──────── Texto citado
En nuestro país, Fernando Ulloa nos enseñó a pensar cómo salir de la encerrona trágica de la cultura de la mortificación, a partir del “miramiento” hacia el otro, un mirar acompañado con ternura y buen trato para brindarle alimento, cobijo y resguardo al semejante. Ulloa trabajó esta idea con las instituciones, porque sin darse cuenta ellas reproducían aquella cultura de la mortificación, en vez de ser vértices y difusoras de la cultura de la ternura.

Pero no se pasa así como así de la mortificación a la ternura, de una cultura que provoca encerronas trágicas donde no existe un tercero que resguarde a la potencial -y luego efectiva- víctima (pienso, concretamente, en Lucas Cabello, el pibe fusilado por un efectivo de la policía metropolitana), a una cultura que cobija bajo su bandera a los hijos del país. Cada vez que la cultura de la ternura se visibiliza, su sola presencia cuestiona la cultura de la mortificación. Y entonces ésta reacciona y pregunta: “¿Y a ustedes quién los banca?”, porque esta cultura de la mortificación no entiende la gratuidad del gesto que cobija al desvalido, que alimenta al necesitado, que resguarda al perseguido.
────────────────
──────── Datos del ejercicio
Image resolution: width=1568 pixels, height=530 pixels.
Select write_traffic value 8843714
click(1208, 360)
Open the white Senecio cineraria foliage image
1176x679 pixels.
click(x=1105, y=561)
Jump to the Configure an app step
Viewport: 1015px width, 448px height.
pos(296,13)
────────────────
- [Consigna A]
Responde estas preguntas sobre el texto acerca de la cultura de la ternura:
(i) ¿Quién enseñó en nuestro país a pensar cómo salir de la encerrona trágica de la cultura de la mortificación?
(ii) ¿Qué tres cosas se le brindan al semejante mediante el "miramiento"?
(iii) ¿Qué pregunta hace la cultura de la mortificación cuando reacciona?
- [Consigna B]
Localiza en el listado cada línea que contenga la palabra "width" y cópiala. Se distinguen mayúsculas y minúsculas.
El texto y el listado no tienen relación entre sí.

- [Resultado A]
(i) Fernando Ulloa.
(ii) Alimento, cobijo y resguardo.
(iii) "¿Y a ustedes quién los banca?"

- [Resultado B]
Image resolution: width=1568 pixels, height=530 pixels.
Viewport: 1015px width, 448px height.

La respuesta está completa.